Observez les logaèdres de Valère Novarina par Jean-Paul Gavard-Perret
Où ne finit jamais le désert
Les logaèdres sont les mots limites qui font des êtres des « animaux humains » dont les pensées résonnent sans raisonner. On peut dire qu’elles déchantent en chantant et rendent tout sens indescriptible et préhensible. D’où leur caractère des plus roturiers mais aussi sacrés. C’est presque rassurant et procure à Novarina de la joie. Du moins l’une d’entre elles. Celles qui n’est pas là mais qui ne devrait pas tarder.

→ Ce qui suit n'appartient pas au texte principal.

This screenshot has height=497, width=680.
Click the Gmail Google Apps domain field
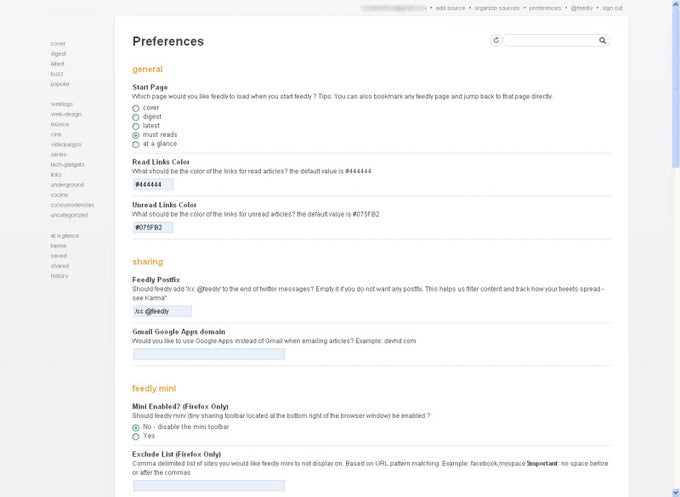pyautogui.click(x=208, y=353)
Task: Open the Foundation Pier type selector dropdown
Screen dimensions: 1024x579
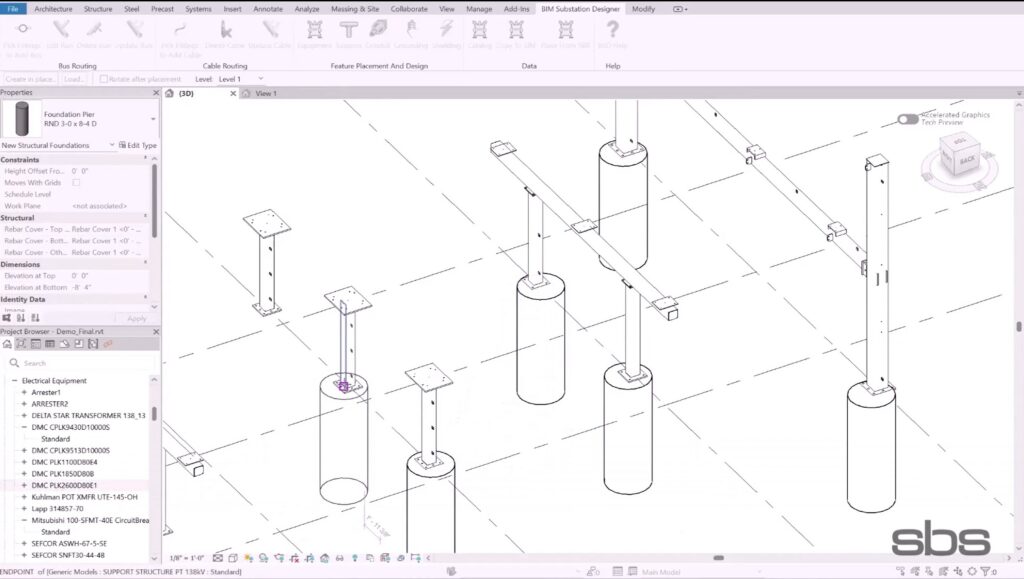Action: (153, 119)
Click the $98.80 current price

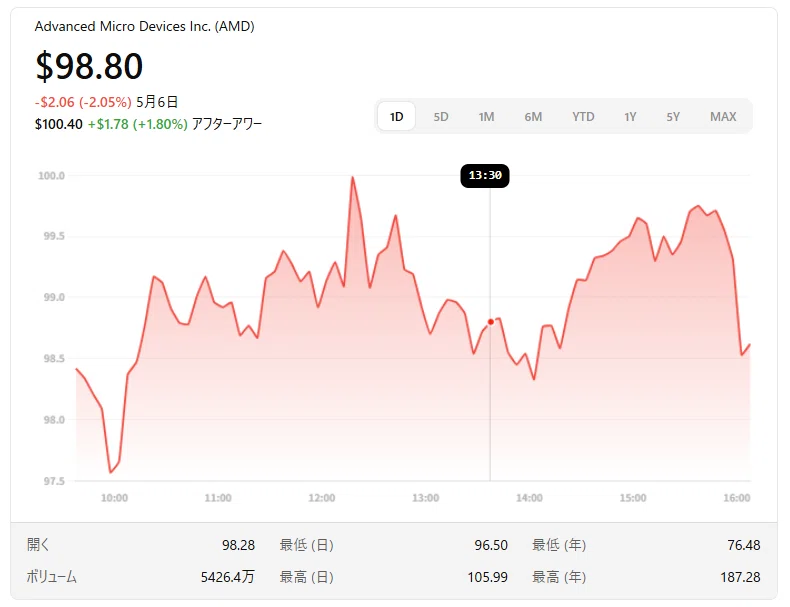point(89,66)
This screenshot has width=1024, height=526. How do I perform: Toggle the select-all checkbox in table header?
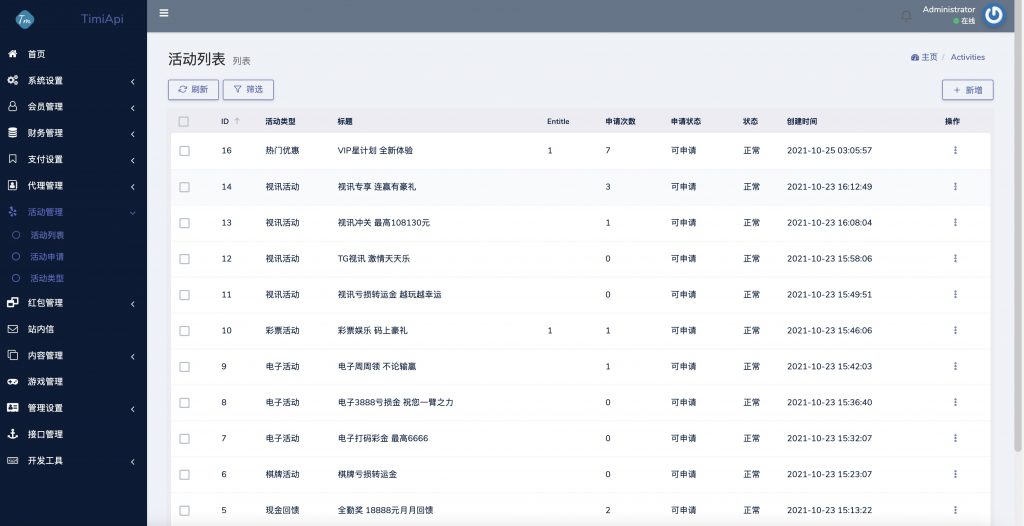[x=183, y=122]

L’auteur rappelle que si nous ne saisissons le monde qu’en paroles nous ne saisissons rien puisqu’elles ne sont pas de sens. Et avec « Observez les Logaèdres ! » les choses sont dites… Du moins certaines. Tout mot donne à l’être l’illusion d’être humain et ce, quel que soit le genre qu’il choisisse pour les commettre : fiction, pensée, théorie, réflexion c’est idem. L’écriture ne pense pas. Au mieux elle salit le monde bien plus que de le saisir. Elle nous laisse tels quels. Ce qui n’est pas forcément réjouissant dans le grand carnaval humain, sa farce grotesque. Même s’il y a pire. Dans « Je suis » Novarina l’écrivait déjà « les mots sont la prison des corps. Vous êtes un corps sans contenu. Votre pensée n’est que la prison des mots ». C’est dire ce qui nous reste en tant que pauvre hère.

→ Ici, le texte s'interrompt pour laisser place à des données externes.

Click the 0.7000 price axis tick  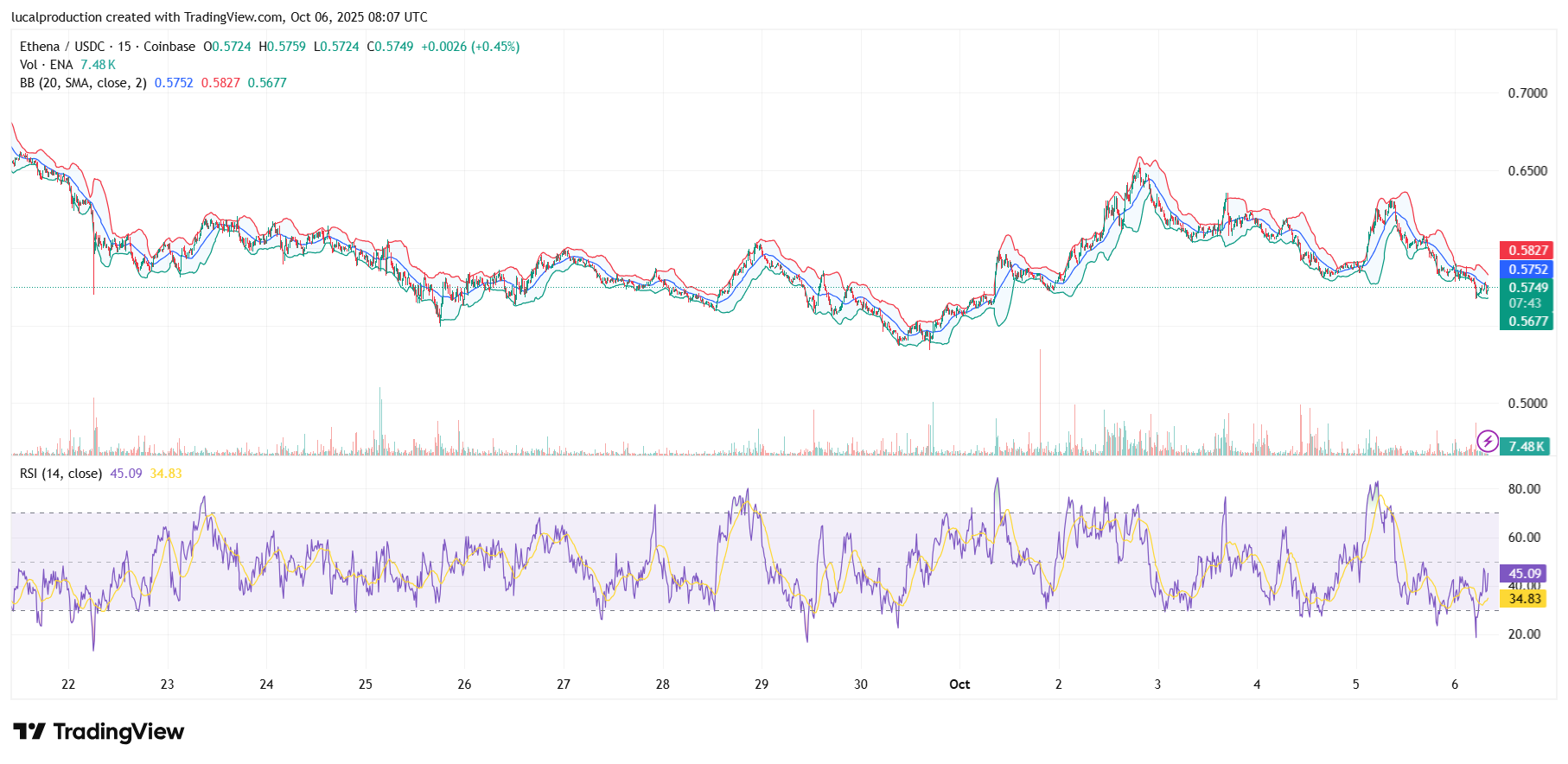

Mais les mots sont aussi dans l’espace - qui n’a rien de mental. Juste celui de la page ou de la scène : ils s’y échangent autant que faire se peut tant les plus quotidiens d’entre eux demeurent étranges. Naguère Novarina les séparait en deux groupes. Ceux de scène et ceux de la « rumination théorique ». Il ne prend plus cette peine puisque dans les deux cas ils ne répondent jamais aux deux questions essentielles de ce qu’il définit comme « l’adamique interrogation » : « D’où vient qu’on parle ? que la viande s’exprime ?.
Reste dans la tête le trou qui résonne et dans l’espace des mots pour le sourd. Mais cela n’empêche pas les discours de se poursuivre. Pour la plupart des « parleurs » la logique est politique, idéologique, rentière : dans tous les cas il s’agit de leur gagne-pain quel que soit le type de baguettes et de miches. Mais pour Novarina la stratégie est différente : il s’agit de tenir un autre discours où le logos semble absent. Les logaèdres sont donc les mots « non-alphabétisés, non domestiqués, instables, volants, « oiseaux mathématiques,de la famille du gypaète et proche du logarithme ». Ils font tout sauf donner du sens et ne revendique qu’une musique certes un rien mystique (puisqu’elle échappe à la rationalité crasse) mais qui contrairement à cet art, fait de la littérature – suprême paradoxe - le moins abstrait des arts.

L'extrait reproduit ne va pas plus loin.